• TEXTE PROPOSÉ
==*==
Un des premiers constats que l’on peut tirer est la façon dont sont couverts les événements qui se déroulent en banlieue. « Peu stratégiques lorsqu’ils sont traités sous l’angle “social”, les quartiers HLM de la périphérie, sous l’angle des “faits divers”, suscitent un intérêt soutenu de la part des rédactions en chef ».47 Cette distinction est déterminante car si les sujets de société relèvent d’une mission d’information, les faits divers ont davantage vocation à divertir. Or, si la presse de “l’establishment” a, pendant longtemps, proscrit le traitement des faits divers, les logiques commerciales et la « stratégie de maximalisation des audiences des grands médias »48 ont fait évoluer cette ligne éditoriale. Les faits divers y sont désormais couverts, assurant aux rédactions de bonnes audiences et ceux qui peuvent se dérouler en banlieue sont par ailleurs dramatisés « afin de toucher l’opinion publique sur le plan émotionnel, garantie d’atteindre l’audience la plus large possible »49. Ainsi, en réduisant l’information sur la banlieue au fait divers, les médias ont contribué à banaliser et normaliser celui-ci et, en conséquence, à abandonner un traitement analytique plus élaboré qui rendrait compte de la complexité des problématiques de la banlieue. Par ailleurs, les médias font un usage symbolique des “banlieues à problèmes” dans une scénographie stéréotypées de ce théâtre urbain : on y croise de façon récurrente le “groupe de jeunes”, un représentant de la société civile ou un édile, des plans larges où apparaît une population issue de l’immigration sur fond d’habitat sinistre et dégradé. Ces images sont choisies pour dépeindre une réalité conforme à la représentation de ce territoire.
Sans nier la réalité des problèmes de la banlieue, on constate que cette mise en scène répétée à l’envi, la focalisation sur les événements les plus négatifs et le traitement souvent univoque de l’information sont autant d’éléments qui participent « à véhiculer l’idée selon laquelle ces lieux font figure d’enclave et de zone de non-droit au cœur de notre société »50.
Ce traitement médiatique n’est pas sans impact pour les habitants de la banlieue auprès desquels les journalistes sont mal perçus, la simple présence de ces derniers pouvant servir de catalyseur à des violences qui couvent.
Au-delà des médias, la rhétorique négative de la banlieue est également utilisée dans le discours politique, ce qui concourt à stigmatiser des territoires entiers, non sans conséquence sur ses habitants.
==*==
• DONNÉES FOURNIES
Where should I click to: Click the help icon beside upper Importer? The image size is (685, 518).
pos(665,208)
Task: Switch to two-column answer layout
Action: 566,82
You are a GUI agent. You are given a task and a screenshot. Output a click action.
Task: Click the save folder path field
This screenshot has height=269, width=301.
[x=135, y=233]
==*==
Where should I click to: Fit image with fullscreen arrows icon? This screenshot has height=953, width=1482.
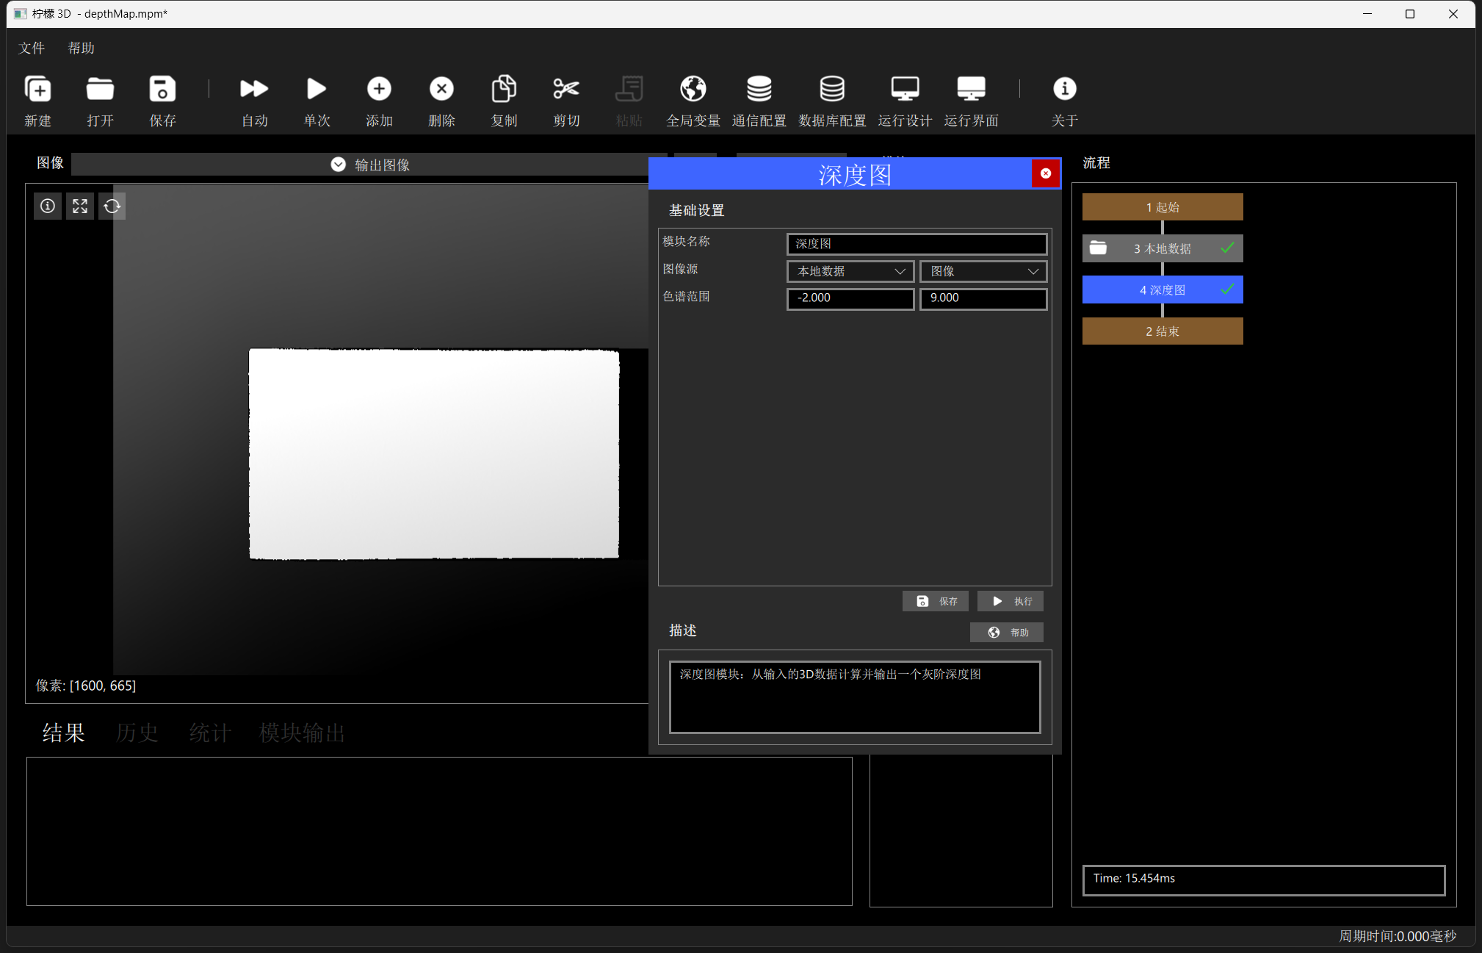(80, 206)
==*==
• TRAVAIL À FAIRE
(1) Recopiez, dans le texte sur la banlieue, le passage qui s'ouvre sur les mots contenant « Ce traitement médiatique » et se referme sur « violences qui couvent. ».
(2) D'après le texte sur la banlieue, quel effet la simple présence des journalistes peut-elle avoir auprès des habitants ?

• LES RÉPONSES
(1)
Ce traitement médiatique n’est pas sans impact pour les habitants de la banlieue auprès desquels les journalistes sont mal perçus, la simple présence de ces derniers pouvant servir de catalyseur à des violences qui couvent.

(2) Elle peut servir de catalyseur à des violences qui couvent.